Nach § 2197 BGB (Bürgerliches Gesetzbuch) kann der Erblasser durch Testament einen oder mehrere Testamentsvollstrecker ernennen, § 2197 I BGB. Gem. § 2197 II BGB kann der Erblasser für den Fall, dass der ernannte Testamentsvollstrecker das Amt ablehnt, einen anderen Testamentsvollstrecker ernennen. Die Ernennung kann dabei nur durch letztwillige Verfügung erfolgen. Hierunter versteht man entweder ein Testament oder eine einseitige Verfügung im Erbvertrag.
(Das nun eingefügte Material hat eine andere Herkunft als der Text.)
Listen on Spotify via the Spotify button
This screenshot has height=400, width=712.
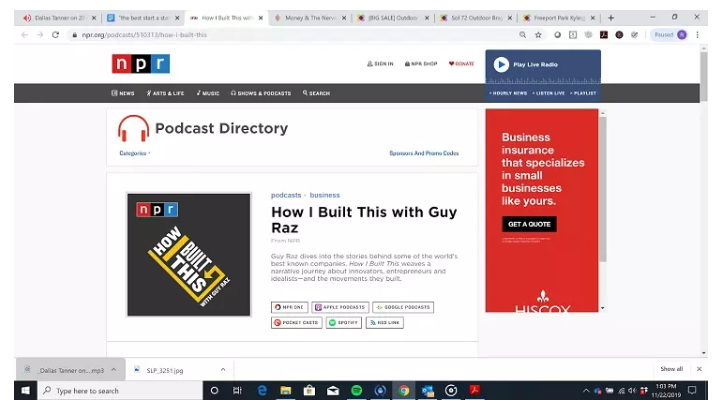pyautogui.click(x=343, y=323)

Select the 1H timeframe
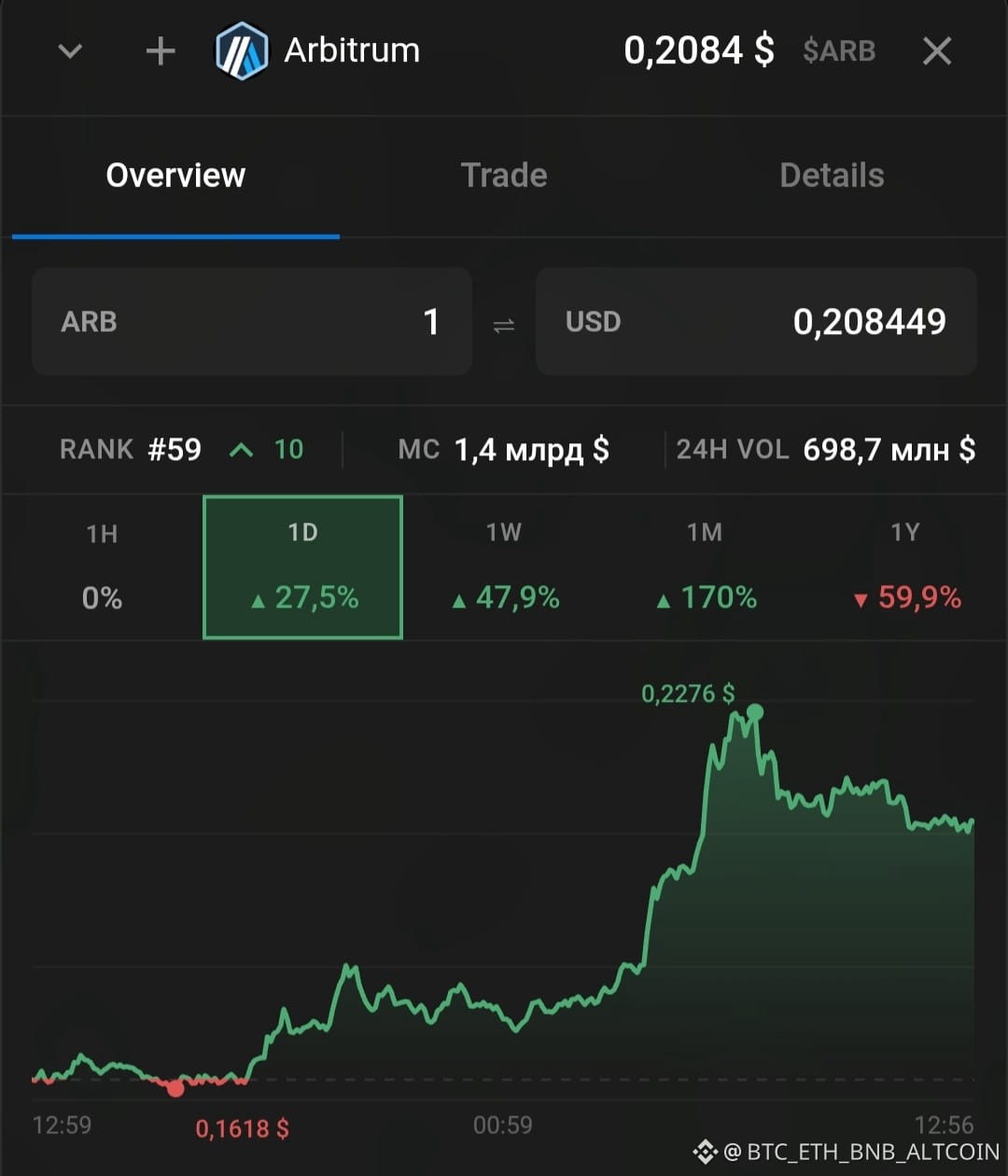(102, 567)
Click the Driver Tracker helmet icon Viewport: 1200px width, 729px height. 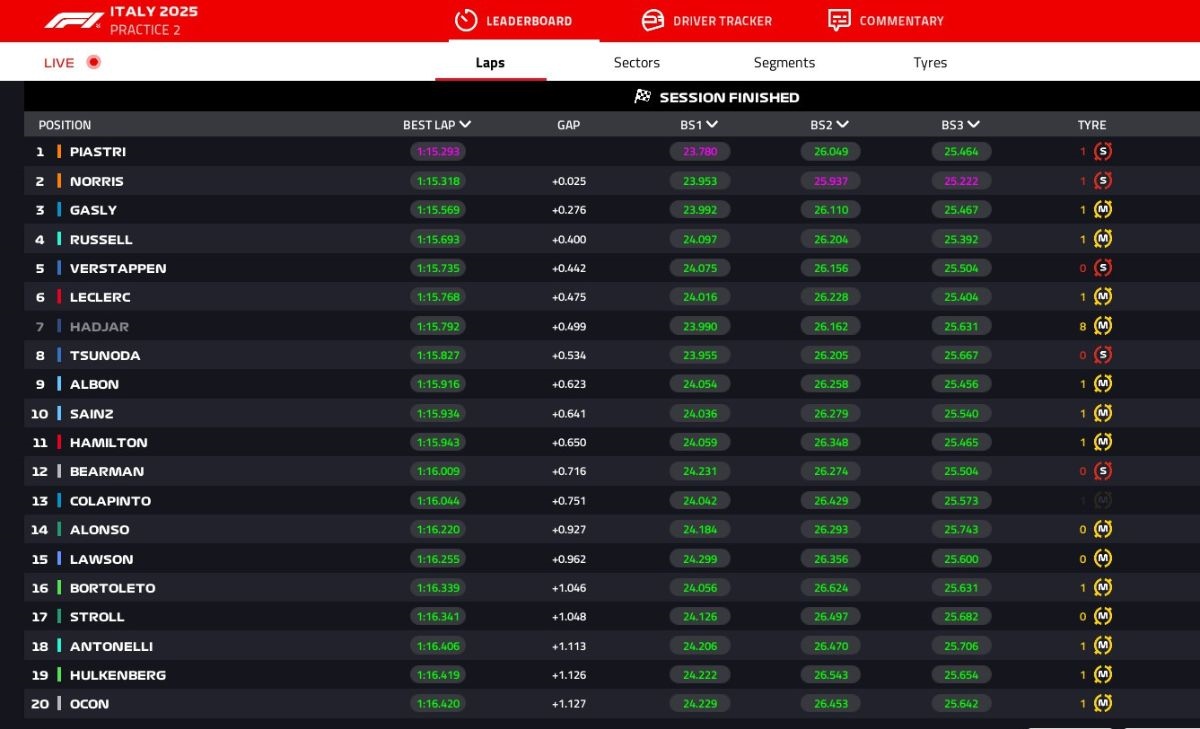pyautogui.click(x=653, y=20)
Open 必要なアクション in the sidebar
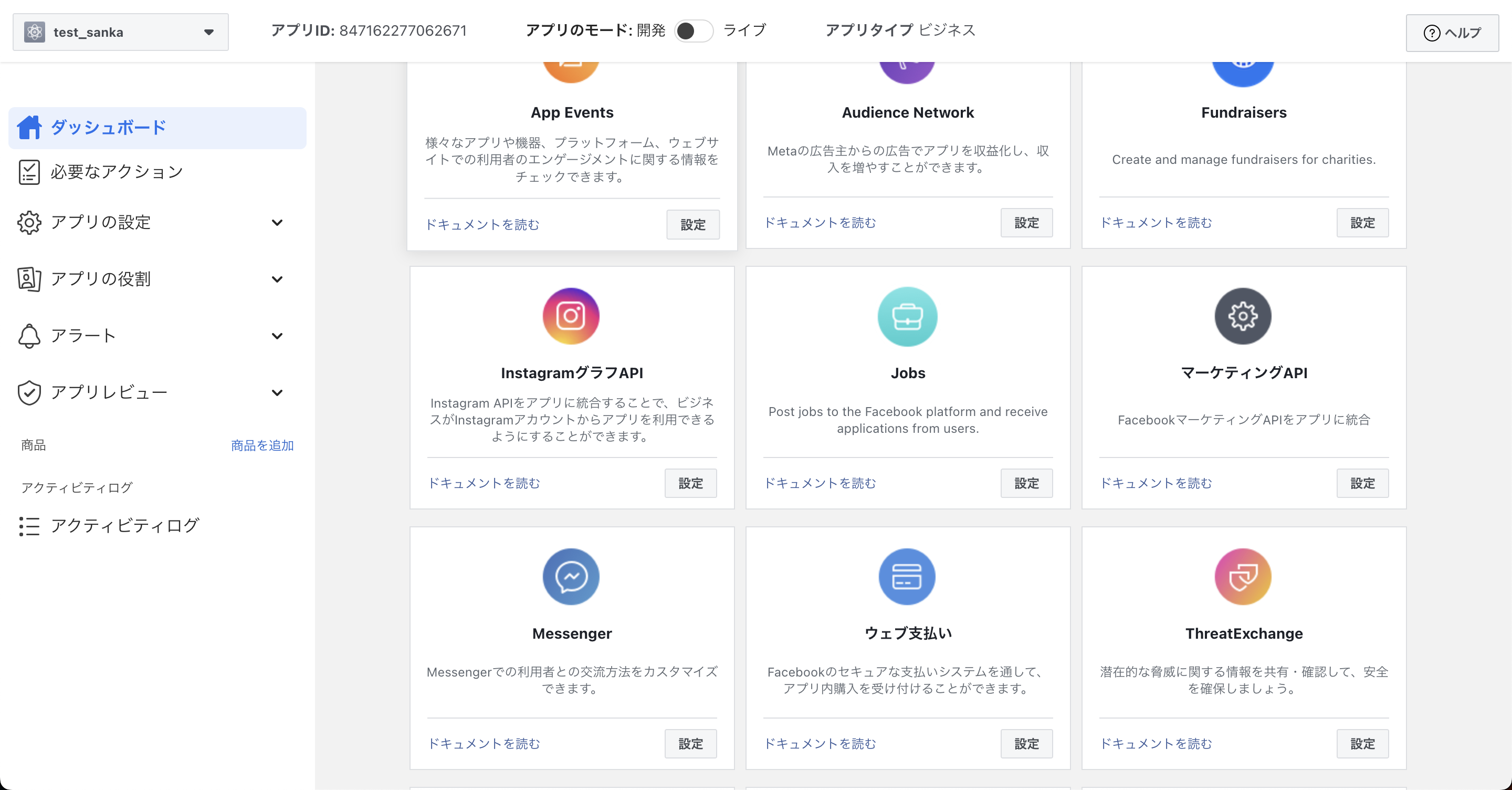Image resolution: width=1512 pixels, height=790 pixels. click(116, 172)
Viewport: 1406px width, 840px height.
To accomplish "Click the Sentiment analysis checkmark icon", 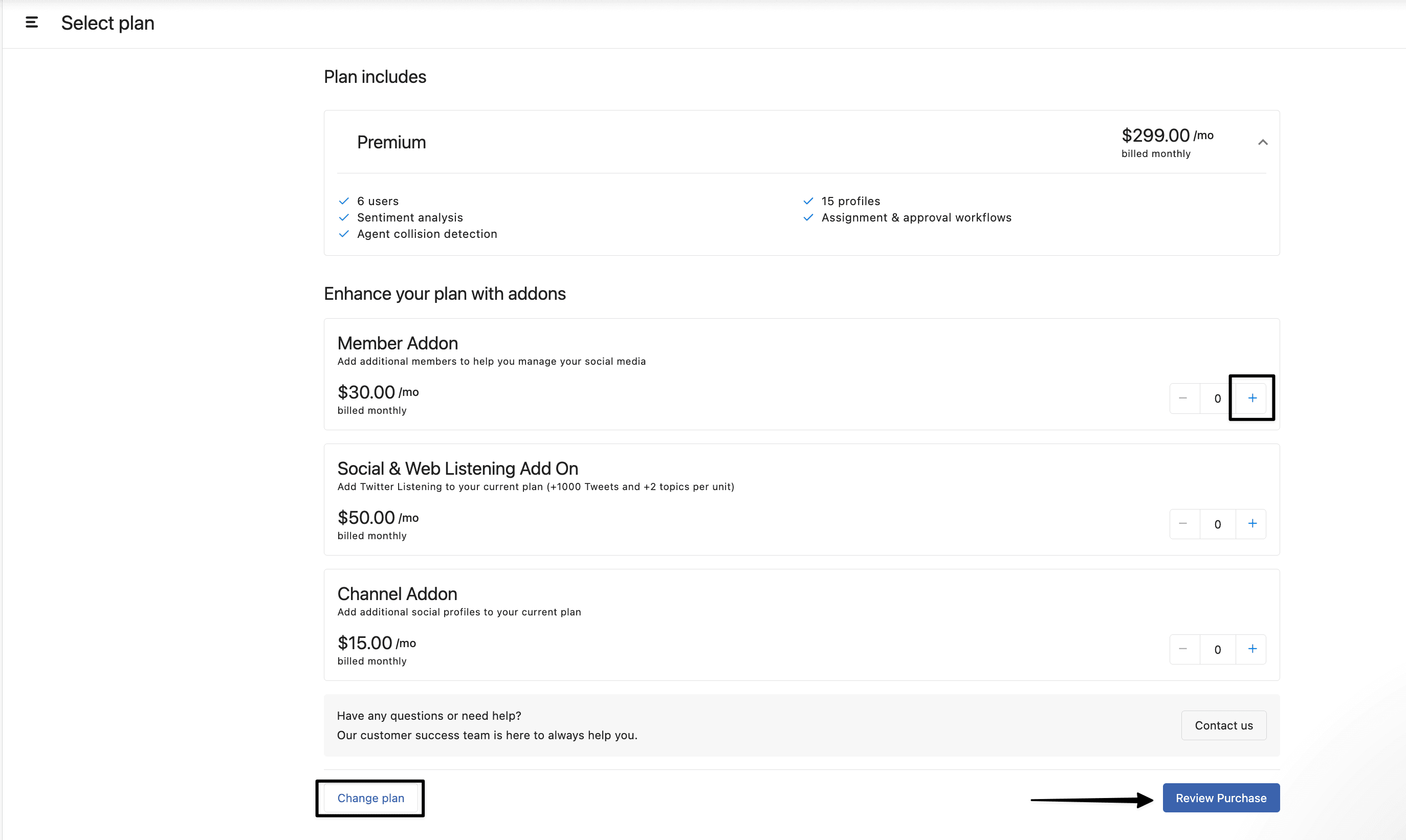I will [x=344, y=217].
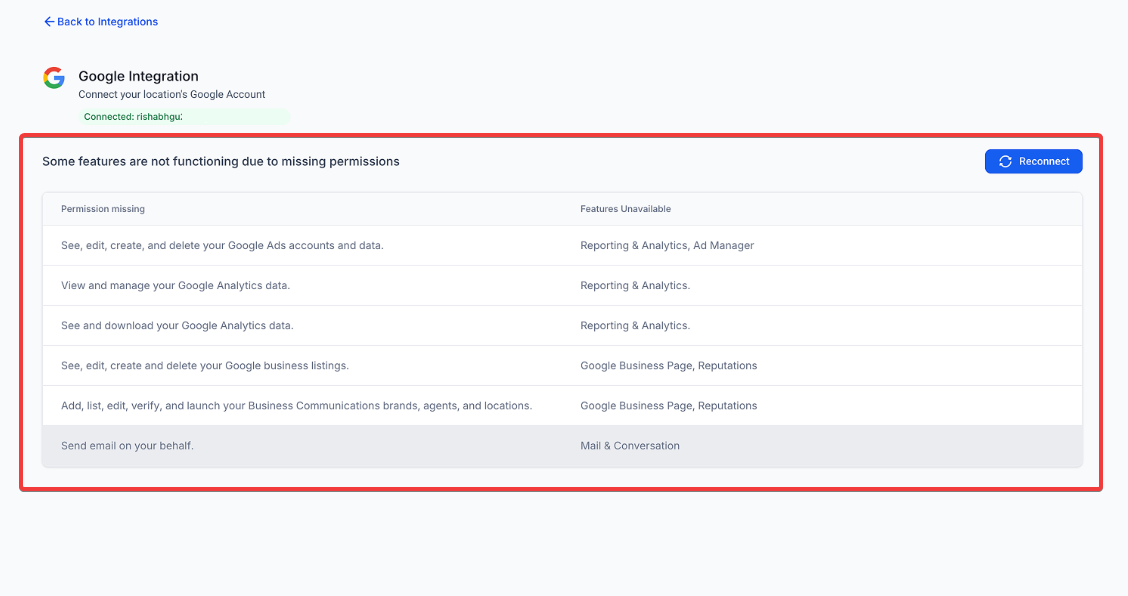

Der Erblasser kann nach § 2198 BGB die Bestimmung des Testamentsvollstreckers auch einem Dritten überlassen. Sie erfolgt dann durch Erklärung gegenüber dem Nachlassgericht und ist in öffentlich beglaubigter Form abzugeben. Auch eine Ernennung durch das Nachlassgericht ist möglich, § 2200 BGB. Unwirksamkeitsgründe der Ernennung können sich aus § 2201 BGB ergeben. Die Ernennung des Testamentsvollstreckers ist unwirksam, wenn er zu der Zeit, zu welcher er das Amt anzutreten hat, geschäftsunfähig oder in der Geschäftsfähigkeit beschränkt ist oder nach § 1896 zur Besorgung seiner Vermögensangelegenheiten einen Betreuer erhalten hat.
Die Testamentsvollstreckung beginnt nach § 2202 BGB mit der Annahme des Amtes durch den Testamentsvollstrecker.